By dipendra on Wednesday, February 18, 2004 - 09:53 pm:
We are doing analysis of glimeperide using lc/ms/ms, at m/z 491>352 and 494>369, using 10mM ammonium acetate and ACN (25/75). We are getting interference at both m/z while running blank plasma, with ether extraction. We also tried as, Salem I I et al. and also thought about contamination, thus cleaned thoroughly. But still getting problem. Does any one have experience of this problem or did glimeperide analysis in lc/ms/ms? Please suggest me to overcome this problem. Waiting for response
By Anonymous on Thursday, February 19, 2004 - 02:24 pm:
What column are you using?
By dipendra on Thursday, February 19, 2004 - 08:35 pm:
I am using C18 (2.1X100mm, 3micrometer).
By Dipendra on Sunday, February 22, 2004 - 09:46 pm:
I am still trying with other mobile phase. Is the poor solubility of drug can contribute this problem? I mean after each analyis there may be some remaing drug particle intrapped in the column. What is your views on glimepiride?
By Dipendra on Sunday, February 22, 2004 - 11:47 pm:
Can I use DMSO (Dimethysulfoxide) in low concentration in the mobile phase? As the glimepiride is highly soluble in it, but poorly soluble in ACN, Methenol and water. I hope some one could guide me.
By MG on Monday, February 23, 2004 - 11:09 am:
I doubt solubility is the problem. Since you are using a triple-quad, I assume you are working at ng/mL or lower concentrations. (Though I have no specific knowledge of your analyte). I have experienced this problem plenty of times with biological matrices. It is quite possible that you have an endogenous compound with the same parent and daughter ions as your drug, that also happens to coelute. If available, you could try a different daughter ion and see if the interference disappears. Otherwise, you have to change your chromatography to separate the interferent from your drug.
It could also be autosampler carryover. To check this, run a solvent blank immediately after running a high level spike or standard. If you haven't already, you should probably check for carryover before assuming it's something else.
By Dipendra on Monday, February 23, 2004 - 11:48 pm:
Thank you MG, I am also thinking in this line. I found little carryover, so I am willing to use DMSO in mobile phase and wash solvent too. As the analyte is highly soluble in it, it may decrease the chances of carryover( I found decrease interference while using DMSO in wash solvent). I am still confused to use it in Mobile phase.It will damage my column or not?
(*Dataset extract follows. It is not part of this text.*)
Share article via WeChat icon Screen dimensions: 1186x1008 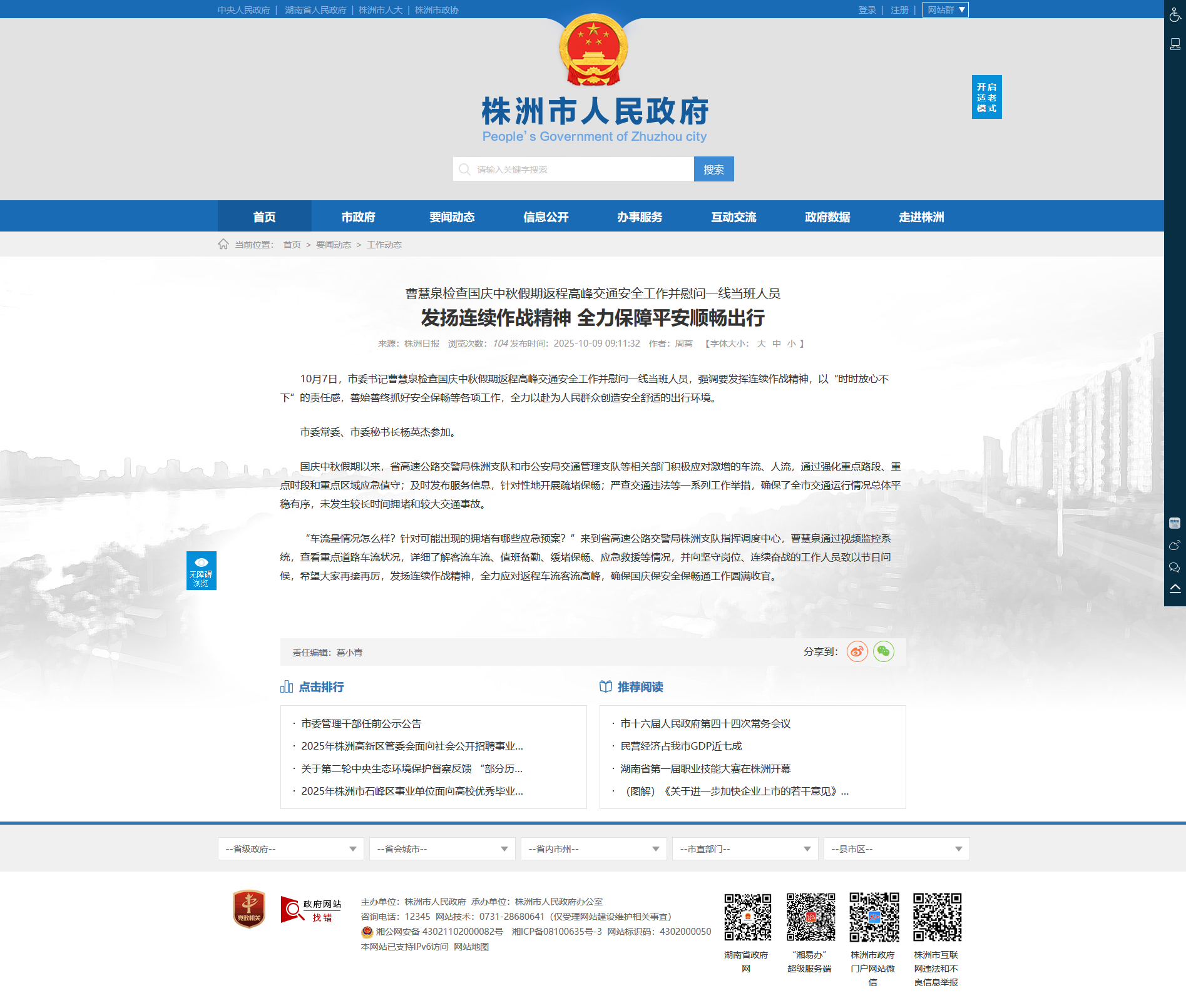pyautogui.click(x=883, y=651)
Regarding the similar endogenous parent and daughter ions, it may be. I would like to include here, the interference is high in one m/z (491>352), than other. I will try with other daughter ions. But one more important thing, I am getting similar (but less) problem with distilled water (extracter in the same manner. ( I am using diethyl ether for extraction). I will add more after trying all process once again. But in the mean time, if you find anything special please add here.
Waiting for comment.
By MG on Tuesday, February 24, 2004 - 12:14 pm:
Regarding DMSO, I'm not sure how that would behave as a mobile phase additive. I guess it would be a very strong eluting solvent. It might also dissolve any polymeric tubing or injection valve seals in your system. I've never heard of anyone using it in their mobile phase, so can't recommend it. As a needle wash, it might be okay depending on your autosampler configuration, and whether the wash solvent would contact any seals or tubing incompatible with DMSO.
But, I am not sure if flushing things with DMSO will fix your problem. You said you found little carryover, so I assume that is not your problem. You said you see the interferent in blank water extracts. What happens if you take that same distilled water and inject it without extraction? What about injecting an aliquot of your mobile phase? The answers to these will help diagnose the problem. I assume from your original post that this is an isocratic LC method. If it's a gradient instead, try also running the gradient with no injection.
By Dipendra on Wednesday, March 10, 2004 - 02:46 am:
Dear friends
sorry for being late!
I solved the problem. Specially thankful to mr MG. It was major problem of tube materials. I was surprized by it. Finally I used falcon tubes. I also changed the extraction solvent using mixture of diethyl ether and dicloro methane.
I did not use DMSO. I successfully analyzed samples from bioequivalence study.
I need some help on FDA format for validation of study. If any body has it please send me. Preferebly in excel format.
By pradeep on Wednesday, May 5, 2004 - 11:28 pm:
i am developing method for prep isolation of one of glimepiride impurity from its bulk drug.i got good separation in a (acidic water:acn) mobile phase. but problem is that for prep i require sample conc of 50-100mg/ml and it is not dessolving in the mobile phase.should i use some quantity of DMSO in my dilunt.
i will be thankful if someone can guide me.
By Uwe Neue on Thursday, May 6, 2004 - 07:34 pm:
Solubility is a common problem in preparative chromatography. However, there are ways to get around it. We have developed the method of at-column dilution to get around this problem. Please look at our article in Chromatographia Supplement Vol 57 (2003), S121-S127.